In Catholic life symbols matter; they point to something greater than what can be grasped by the senses alone. Ashes are more than burnt matter; water is more than a liquid; a flame is more than fire. So as the church confronts the legacy of sexual abuse, symbolic gestures are needed. They can speak to the Catholic imagination as much as words do. Many people have waited a long time to see such public acts of contrition; and the archbishops’ gestures should be taken as a model for church leaders in the United States. But as both archbishops have indicated, symbols are not enough; for symbols to be made “real,” they must be matched by action. Archbishop Martin has worked diligently for change in his church and during the Mass thanked victims for not remaining silent. “I appeal to you to continue to speak out,” he said. “There is still a long path to journey in honesty before we can truly merit forgiveness.” Part of that journey will be listening, part of it symbolic actions; most of it will be real reform.

A Dirty Word

Of all the dirty words tossed around Washington these days perhaps none is said with more distaste than earmarks. President Obama, in his recent State of the Union address, vowed to veto any bill with earmarks, and now both houses of Congress have approved a two-year ban. Earmarks have become synonymous with pork-barrel spending, because the money is often directed to Congressional districts sub rosa, without an opportunity for public review.

The system is flawed, to be sure, and introducing more transparency would help put an end to federally funded boondoggles. (See “Nowhere, Bridge to.”) Yet should earmarks ultimately be eliminated altogether? Earmarks have played a crucial role in buoying local economies. Without them, for example, Hawaii would lag far behind other states on a range of economic indicators. Louisiana, too, benefited from federal earmarks in the wake of Hurricane Katrina. In other parts of the country, earmarks have built roads and hospitals. And they have created jobs, no small matter in the current economic climate.

Problems do exist: the House Appropriations Committee, for example, has historically exercised far too much control over where federal monies are spent.
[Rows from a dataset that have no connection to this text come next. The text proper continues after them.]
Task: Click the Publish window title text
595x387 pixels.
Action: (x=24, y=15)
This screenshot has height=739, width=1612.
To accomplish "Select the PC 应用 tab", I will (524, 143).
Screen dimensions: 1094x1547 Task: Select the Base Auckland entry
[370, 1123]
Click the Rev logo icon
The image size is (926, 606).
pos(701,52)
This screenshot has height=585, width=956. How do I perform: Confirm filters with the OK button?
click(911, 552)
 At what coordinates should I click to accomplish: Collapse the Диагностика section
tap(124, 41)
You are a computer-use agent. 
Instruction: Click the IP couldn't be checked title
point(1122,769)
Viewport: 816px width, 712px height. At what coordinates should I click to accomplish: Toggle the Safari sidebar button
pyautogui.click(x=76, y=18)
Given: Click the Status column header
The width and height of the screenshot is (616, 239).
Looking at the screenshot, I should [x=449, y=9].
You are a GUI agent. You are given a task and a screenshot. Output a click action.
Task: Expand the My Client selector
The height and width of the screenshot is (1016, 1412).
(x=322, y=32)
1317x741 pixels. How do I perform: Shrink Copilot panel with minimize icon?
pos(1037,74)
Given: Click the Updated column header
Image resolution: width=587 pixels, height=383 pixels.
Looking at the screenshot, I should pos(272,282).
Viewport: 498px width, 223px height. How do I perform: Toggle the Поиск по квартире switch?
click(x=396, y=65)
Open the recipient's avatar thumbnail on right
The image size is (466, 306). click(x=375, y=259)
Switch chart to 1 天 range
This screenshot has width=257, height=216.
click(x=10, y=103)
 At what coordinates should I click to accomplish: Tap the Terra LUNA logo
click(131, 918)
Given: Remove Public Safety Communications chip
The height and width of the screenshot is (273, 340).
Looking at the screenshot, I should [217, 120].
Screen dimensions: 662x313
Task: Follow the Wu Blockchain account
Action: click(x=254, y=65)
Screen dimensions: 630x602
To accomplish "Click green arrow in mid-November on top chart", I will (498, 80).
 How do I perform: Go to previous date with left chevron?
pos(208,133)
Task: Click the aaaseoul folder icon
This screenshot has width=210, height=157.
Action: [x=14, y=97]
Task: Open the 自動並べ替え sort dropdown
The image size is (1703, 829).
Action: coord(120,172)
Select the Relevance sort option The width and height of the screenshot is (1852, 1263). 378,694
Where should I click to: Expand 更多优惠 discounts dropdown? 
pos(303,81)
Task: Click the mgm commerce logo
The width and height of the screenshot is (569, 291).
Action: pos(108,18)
Yet one of Congress’s key roles is to appropriate money: the Constitution says so. A reform of the earmark system, rather than its complete abolition, seems the wiser route—a process already begun by Congressional Democrats before they reluctantly agreed to the ban. When the subject comes up again for debate, supporters might point to two high-profile initiatives that began as earmarks: the Human Genome Project and the nutrition program known as WIC.